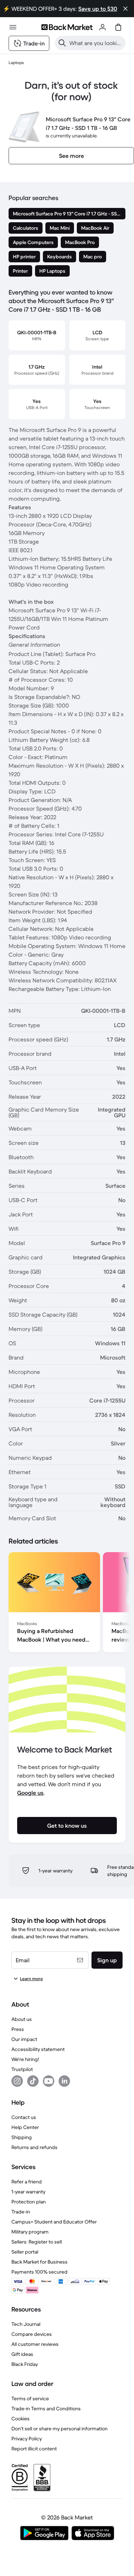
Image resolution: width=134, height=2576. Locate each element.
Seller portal (24, 2252)
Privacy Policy (26, 2438)
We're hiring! (25, 2059)
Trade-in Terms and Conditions (46, 2408)
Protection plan (28, 2201)
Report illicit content (34, 2448)
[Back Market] (66, 27)
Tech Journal (25, 2324)
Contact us (23, 2117)
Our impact (24, 2039)
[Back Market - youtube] (48, 2081)
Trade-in (20, 2211)
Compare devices (31, 2334)
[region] (67, 1603)
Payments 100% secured (39, 2272)
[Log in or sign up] (102, 27)
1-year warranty (28, 2191)
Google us (30, 1792)
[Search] (62, 43)
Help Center (25, 2127)
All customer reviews (35, 2344)
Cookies (20, 2418)
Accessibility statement (38, 2049)
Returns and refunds (34, 2147)
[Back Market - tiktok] (33, 2081)
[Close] (125, 8)
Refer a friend (26, 2181)
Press (17, 2029)
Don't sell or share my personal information (59, 2428)
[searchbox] (96, 43)
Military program (30, 2232)
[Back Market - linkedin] (64, 2081)
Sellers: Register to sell (36, 2242)
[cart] (118, 27)
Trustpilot (22, 2069)
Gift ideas (22, 2354)
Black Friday (24, 2364)
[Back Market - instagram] (17, 2081)
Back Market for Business (39, 2262)
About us (21, 2019)
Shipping (21, 2137)
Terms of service (30, 2398)
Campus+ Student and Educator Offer (54, 2221)
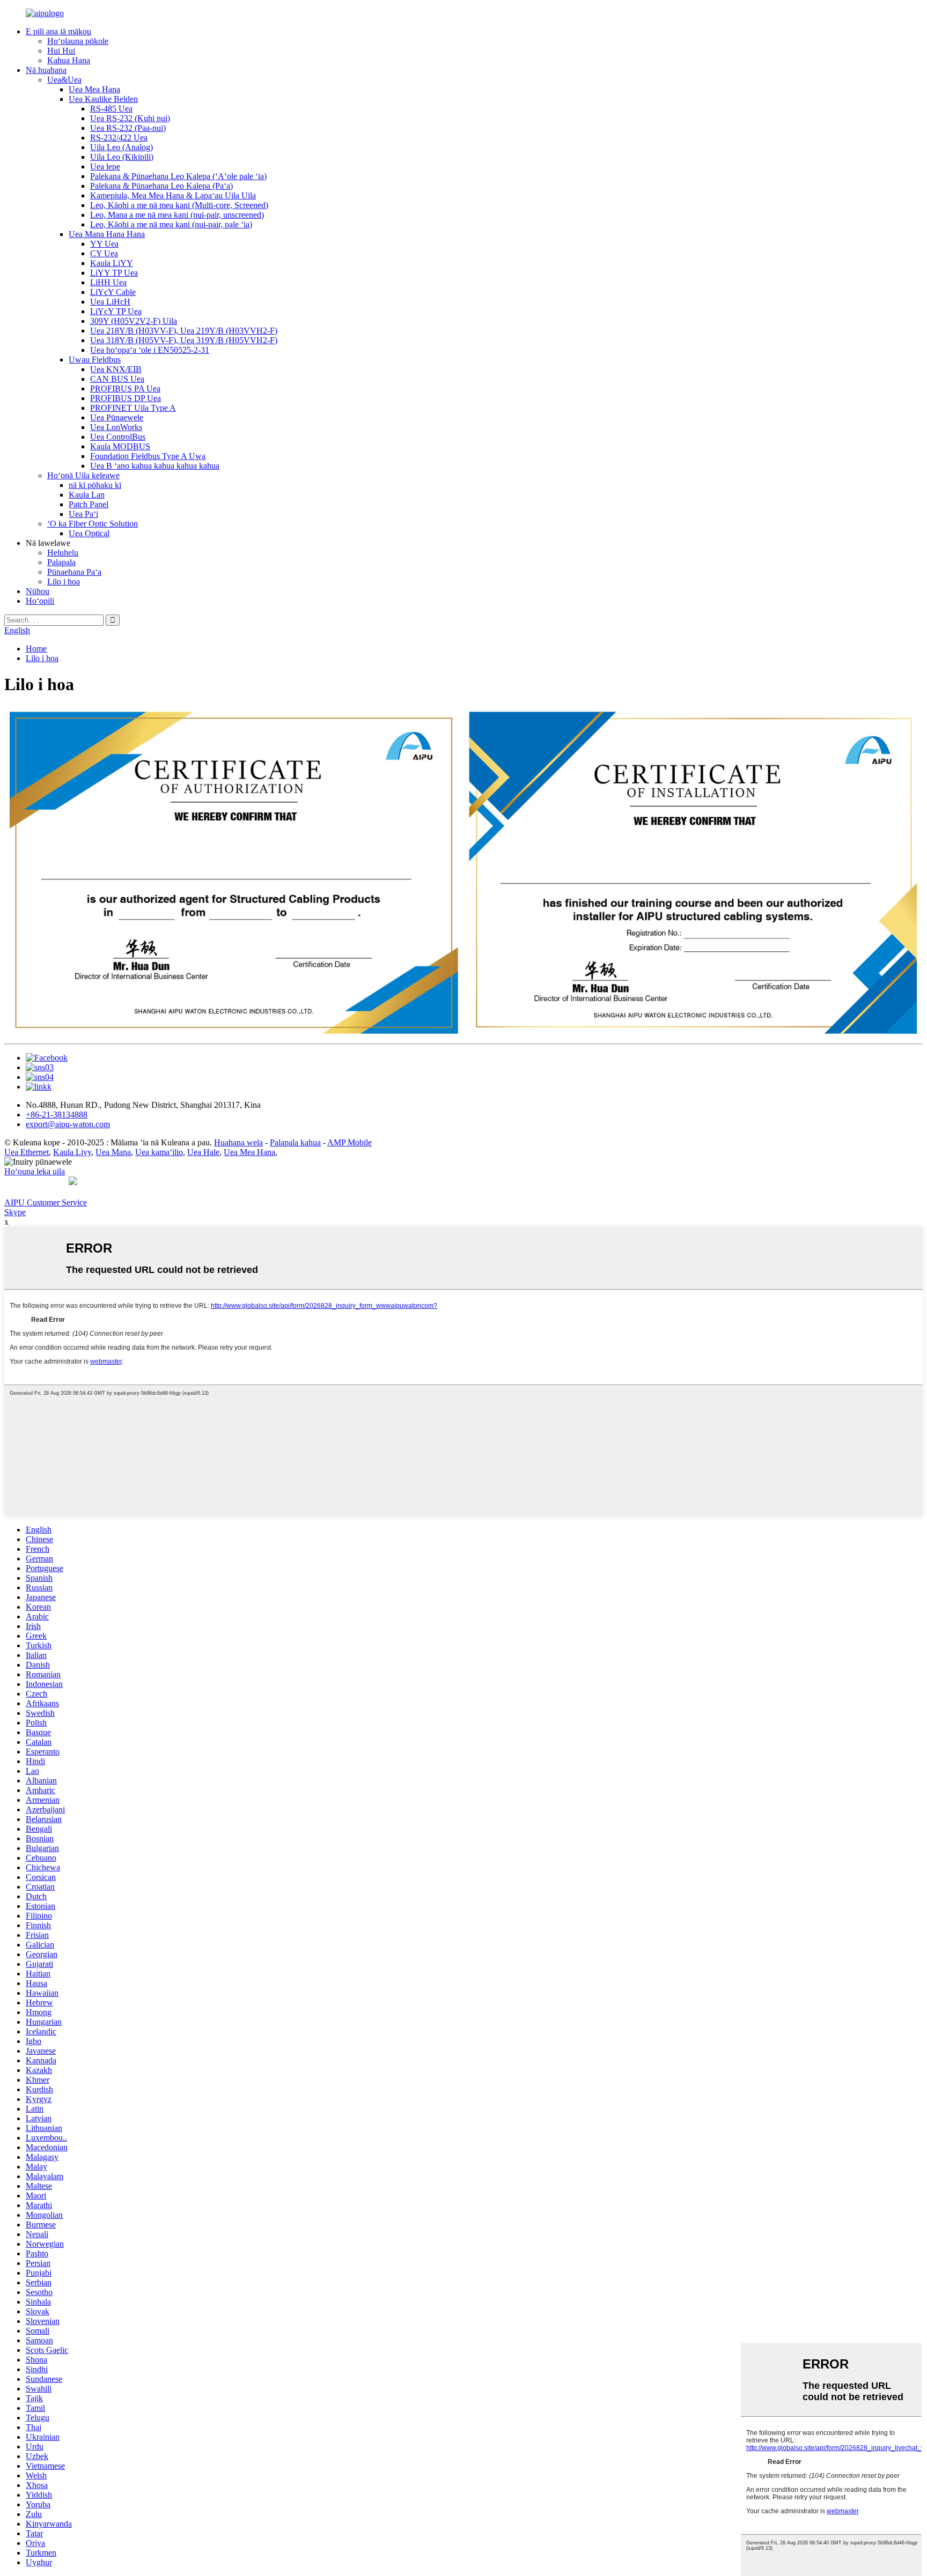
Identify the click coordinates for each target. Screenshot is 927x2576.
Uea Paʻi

○ ○ ○ ○

▶ WORK TO BE COMPLETED: Taking the entries above, write out exactly each line from the one holding "Don't sell or" to the one holding "Shipping (21, 2137)", both included, and stop there.

▶ WRITTEN SOLUTION:
Don't sell or share my personal information (59, 2428)
[searchbox] (96, 43)
Military program (30, 2232)
[Back Market - linkedin] (64, 2081)
Sellers: Register to sell (36, 2242)
[cart] (118, 27)
Trustpilot (22, 2069)
Gift ideas (22, 2354)
Black Friday (24, 2364)
[Back Market - instagram] (17, 2081)
Back Market for Business (39, 2262)
About us (21, 2019)
Shipping (21, 2137)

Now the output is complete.